Plains, Prairies Quick Takes
Plains, Prairies Quick Takes
November canola is up $6.50 per metric ton (mt), December soybean oil is up .43 cents per pound, November European rapeseed is up 2.25 euros per mt and October Malaysian palm oil is up .27%. December oats are down 5 3/4 cents per bushel. October crude oil is up $1.41 per barrel, October ULSD is up $.0943 per gallon, and the September Canadian dollar is down .00310 at .72590. The September U.S. Dollar Index is up .480 at 98.170 and the September Brazilian real is down .00125 at 0.18175.

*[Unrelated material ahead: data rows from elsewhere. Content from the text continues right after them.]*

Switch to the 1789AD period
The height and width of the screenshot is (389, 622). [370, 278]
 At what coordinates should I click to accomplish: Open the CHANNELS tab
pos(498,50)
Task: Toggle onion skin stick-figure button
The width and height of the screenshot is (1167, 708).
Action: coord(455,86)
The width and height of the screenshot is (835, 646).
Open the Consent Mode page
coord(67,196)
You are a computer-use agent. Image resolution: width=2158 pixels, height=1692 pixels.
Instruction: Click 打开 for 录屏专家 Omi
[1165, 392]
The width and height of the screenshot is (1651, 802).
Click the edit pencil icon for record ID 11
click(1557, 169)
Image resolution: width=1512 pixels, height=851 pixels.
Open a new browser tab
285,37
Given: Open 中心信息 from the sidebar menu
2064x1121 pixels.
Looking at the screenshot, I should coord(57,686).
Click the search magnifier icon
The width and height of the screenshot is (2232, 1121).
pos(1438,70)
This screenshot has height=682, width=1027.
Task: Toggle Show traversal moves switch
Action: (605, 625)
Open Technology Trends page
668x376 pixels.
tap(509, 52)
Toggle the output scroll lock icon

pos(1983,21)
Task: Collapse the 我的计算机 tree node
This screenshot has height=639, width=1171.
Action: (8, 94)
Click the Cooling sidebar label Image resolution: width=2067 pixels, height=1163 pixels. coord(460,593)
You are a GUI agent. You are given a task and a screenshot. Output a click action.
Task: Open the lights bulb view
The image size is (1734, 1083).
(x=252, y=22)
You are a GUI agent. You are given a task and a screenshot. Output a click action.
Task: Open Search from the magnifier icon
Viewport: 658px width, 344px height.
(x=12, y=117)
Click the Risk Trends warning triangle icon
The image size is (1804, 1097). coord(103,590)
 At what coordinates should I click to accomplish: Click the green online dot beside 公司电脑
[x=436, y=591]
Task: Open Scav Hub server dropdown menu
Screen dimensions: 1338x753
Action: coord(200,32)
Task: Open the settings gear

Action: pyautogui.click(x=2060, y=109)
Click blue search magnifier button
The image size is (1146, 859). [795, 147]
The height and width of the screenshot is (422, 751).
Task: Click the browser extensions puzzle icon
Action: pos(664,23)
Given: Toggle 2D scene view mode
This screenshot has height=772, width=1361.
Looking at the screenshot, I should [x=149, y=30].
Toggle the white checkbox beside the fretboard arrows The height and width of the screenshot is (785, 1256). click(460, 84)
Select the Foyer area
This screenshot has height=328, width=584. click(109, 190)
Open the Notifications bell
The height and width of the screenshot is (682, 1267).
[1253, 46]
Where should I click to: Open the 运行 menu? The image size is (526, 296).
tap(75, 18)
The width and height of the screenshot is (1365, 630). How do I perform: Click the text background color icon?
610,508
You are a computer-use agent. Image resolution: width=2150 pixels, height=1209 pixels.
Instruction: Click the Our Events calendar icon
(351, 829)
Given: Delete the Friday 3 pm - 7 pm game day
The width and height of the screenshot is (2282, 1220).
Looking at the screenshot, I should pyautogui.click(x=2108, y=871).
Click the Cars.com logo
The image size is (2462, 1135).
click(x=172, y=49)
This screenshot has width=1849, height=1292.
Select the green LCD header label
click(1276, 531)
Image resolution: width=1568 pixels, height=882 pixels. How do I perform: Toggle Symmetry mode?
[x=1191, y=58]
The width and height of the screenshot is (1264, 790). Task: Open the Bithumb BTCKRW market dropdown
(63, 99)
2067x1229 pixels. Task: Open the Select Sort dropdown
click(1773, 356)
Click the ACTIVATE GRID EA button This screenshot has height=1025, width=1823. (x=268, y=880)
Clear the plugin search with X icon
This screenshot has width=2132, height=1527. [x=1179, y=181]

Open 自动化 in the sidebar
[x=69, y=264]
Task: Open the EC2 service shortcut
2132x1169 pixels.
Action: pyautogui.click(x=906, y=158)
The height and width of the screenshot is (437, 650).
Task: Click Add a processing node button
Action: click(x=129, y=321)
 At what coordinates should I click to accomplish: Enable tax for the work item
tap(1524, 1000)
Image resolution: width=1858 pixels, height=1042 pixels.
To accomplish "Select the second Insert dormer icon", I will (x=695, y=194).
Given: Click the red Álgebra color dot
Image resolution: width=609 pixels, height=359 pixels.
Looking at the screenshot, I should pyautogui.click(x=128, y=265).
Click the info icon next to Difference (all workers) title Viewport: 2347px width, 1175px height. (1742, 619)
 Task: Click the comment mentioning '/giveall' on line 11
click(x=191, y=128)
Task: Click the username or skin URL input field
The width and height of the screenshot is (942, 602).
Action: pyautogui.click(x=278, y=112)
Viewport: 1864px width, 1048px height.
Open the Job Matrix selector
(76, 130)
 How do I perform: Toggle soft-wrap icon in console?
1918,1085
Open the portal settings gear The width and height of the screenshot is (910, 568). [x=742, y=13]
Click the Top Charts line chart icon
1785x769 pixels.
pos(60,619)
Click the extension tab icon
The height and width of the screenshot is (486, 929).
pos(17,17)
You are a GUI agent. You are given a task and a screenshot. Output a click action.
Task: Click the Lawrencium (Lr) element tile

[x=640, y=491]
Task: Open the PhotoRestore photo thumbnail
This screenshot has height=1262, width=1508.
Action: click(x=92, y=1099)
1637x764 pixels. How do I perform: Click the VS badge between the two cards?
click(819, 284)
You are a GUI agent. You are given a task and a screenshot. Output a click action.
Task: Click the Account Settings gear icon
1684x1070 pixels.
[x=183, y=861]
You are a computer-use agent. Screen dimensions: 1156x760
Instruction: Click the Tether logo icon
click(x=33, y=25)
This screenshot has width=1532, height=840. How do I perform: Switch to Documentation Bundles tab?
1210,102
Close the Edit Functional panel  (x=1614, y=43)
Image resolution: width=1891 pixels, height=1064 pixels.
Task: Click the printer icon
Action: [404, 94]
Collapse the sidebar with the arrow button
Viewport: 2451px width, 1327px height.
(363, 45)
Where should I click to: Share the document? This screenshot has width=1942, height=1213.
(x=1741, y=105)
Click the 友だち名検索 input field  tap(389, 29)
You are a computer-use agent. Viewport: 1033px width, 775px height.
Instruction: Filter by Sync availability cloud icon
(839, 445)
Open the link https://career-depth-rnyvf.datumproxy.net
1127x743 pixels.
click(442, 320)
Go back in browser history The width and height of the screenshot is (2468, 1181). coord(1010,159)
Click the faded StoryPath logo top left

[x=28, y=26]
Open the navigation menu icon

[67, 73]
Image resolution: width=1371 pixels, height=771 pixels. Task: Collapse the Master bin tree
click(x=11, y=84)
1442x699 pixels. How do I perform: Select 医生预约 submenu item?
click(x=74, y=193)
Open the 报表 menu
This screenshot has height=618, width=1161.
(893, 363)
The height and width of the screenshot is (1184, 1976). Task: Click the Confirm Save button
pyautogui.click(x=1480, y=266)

Canola continues to trade higher as the morning progresses, thanks to gains in soybean oil and energy markets to start the month. The oversold condition of canola despite inadequate production to maintain exports is surely helping. Corn has managed to claw its way back to nearly unchanged, but soybeans remain under pressure. Besides the forecast for scattered showers to dip down into the eastern corn belt Wednesday, weekend meetings between China, India and Russia are likely adding to anxiety over the apparent boycott of U.S. ag exports by China. They traditionally take a big portion of fall soybean exports off the combine, especially from the northwest corn belt. The lack of that business is hurting cash prices in those areas with much wider-than-normal basis levels, suggesting the crop may need to be stored, to begin with, anyway.
Outside markets are volatile to start the month, with equities extending their overnight losses while treasuries remain under pressure. Gains in crude oil have declined slightly, while those seen in diesel and gasoline markets have increased throughout the morning. The cumulative effect of Ukraine’s drone attacks on Russian energy infrastructure is getting credit for the strong energy markets. As far as the U.S. dollar goes, gains have been trimmed slightly, with the close having to be monitored for the potential for another retreat from the 100-day moving average.